Well aware of the many issues, SoS solicited funds from the Legislature in 2016 to replace Cal-Access by 2019. Despite spending $39.4 million out of $55.6 million appropriated between 2016 and 2022 and receiving an additional $58.7 million in appropriations between 2022 and 2026, SoS has repeatedly failed to replace Cal-Access through its long-suffering Cal-Access Replacement System (CARS), which is not expected to deploy until late 2026 at the earliest. A January 2025 Budget Letter describing CARS estimated total project cost at $92,352,324. 

Although OpenSecrets also sells CA campaign finance data, its costs are prohibitive, and since it does not include SoS committee or candidate ID numbers, their data is a walled garden incompatible with public data. OpenSecrets does have a unique competitive feature with its industry labels for committees and other non-individual contributors, though in some cases upwards of ⅓ of unique entities in OpenSecrets data remain uncoded, and its labelling taxonomy could be greatly simplified. Transparency USA offers a similar product, though paying for data already created via taxpayer funds just doesn’t feel right. 

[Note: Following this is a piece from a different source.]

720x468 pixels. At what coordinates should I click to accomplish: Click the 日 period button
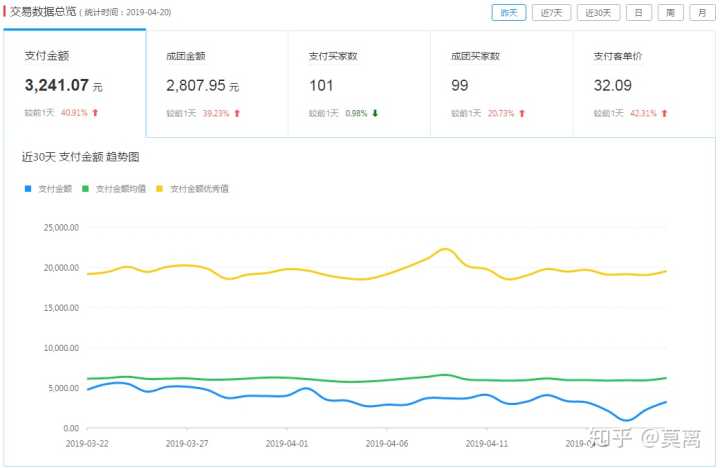(x=639, y=13)
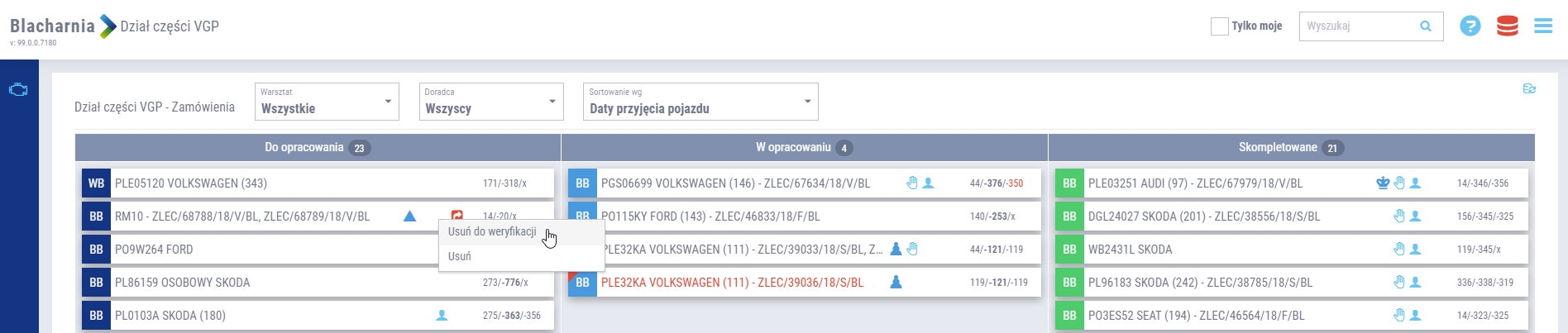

After a few months of scraping, cleaning and SQL transformations; however, we have an automated pipeline that builds a table with every monetary contribution reported on FPPC Form 460, and an open source MCP server can connect an LLM agent to this database to run queries from natural language. The table has about 12 million records, starting from the year 2000, and includes all statewide offices: Governor, Attorney General, Controller, Insurance Commissioner, Lieutenant Governor, Secretary of State and all 80 Assembly districts and 40 State Senate districts. For example, here’s the response we receive in a few seconds when we ask, “Who were the top 10 highest donors to Ben Allen this cycle?”

Sample query results for “Who were the top 10 donors to Ben Allen this cycle?”

It’s a wonderful experience, though the problem was never really about being able to ask queries in natural language. The problem was, and remains, that the data provided by the Secretary of State, and even the enriched data sold by intermediaries like OpenSecrets, just isn’t very high quality. As early as 1864, Charles Babbage, inventor of the mechanical computer (the difference engine) described this principle that has been enshrined in computer science ever since: “Garbage In, Garbage Out.” 

It’s vitally important to track political contributions, as elections have grown rapidly a multibillion dollar industry - and that’s just at the state level. The fact that the table below is only possible to make after ingesting, cleaning and restructuring Cal-Access’ data speaks volumes. Why should we depend on OpenSecrets or TransparencyUSA if they first have to serve a commercial market before serving citizens? Shouldn’t we as citizens, after contributing $92 million plus in tax dollars, be able to access this data without an intermediary? Perhaps when Cal-Access relaunches after the 2026 elections, we’ll be pleasantly surprised, though in the meantime hardworking open source heroes like Big Local News and the California Civic Data Coalition are selflessly picking up the slack.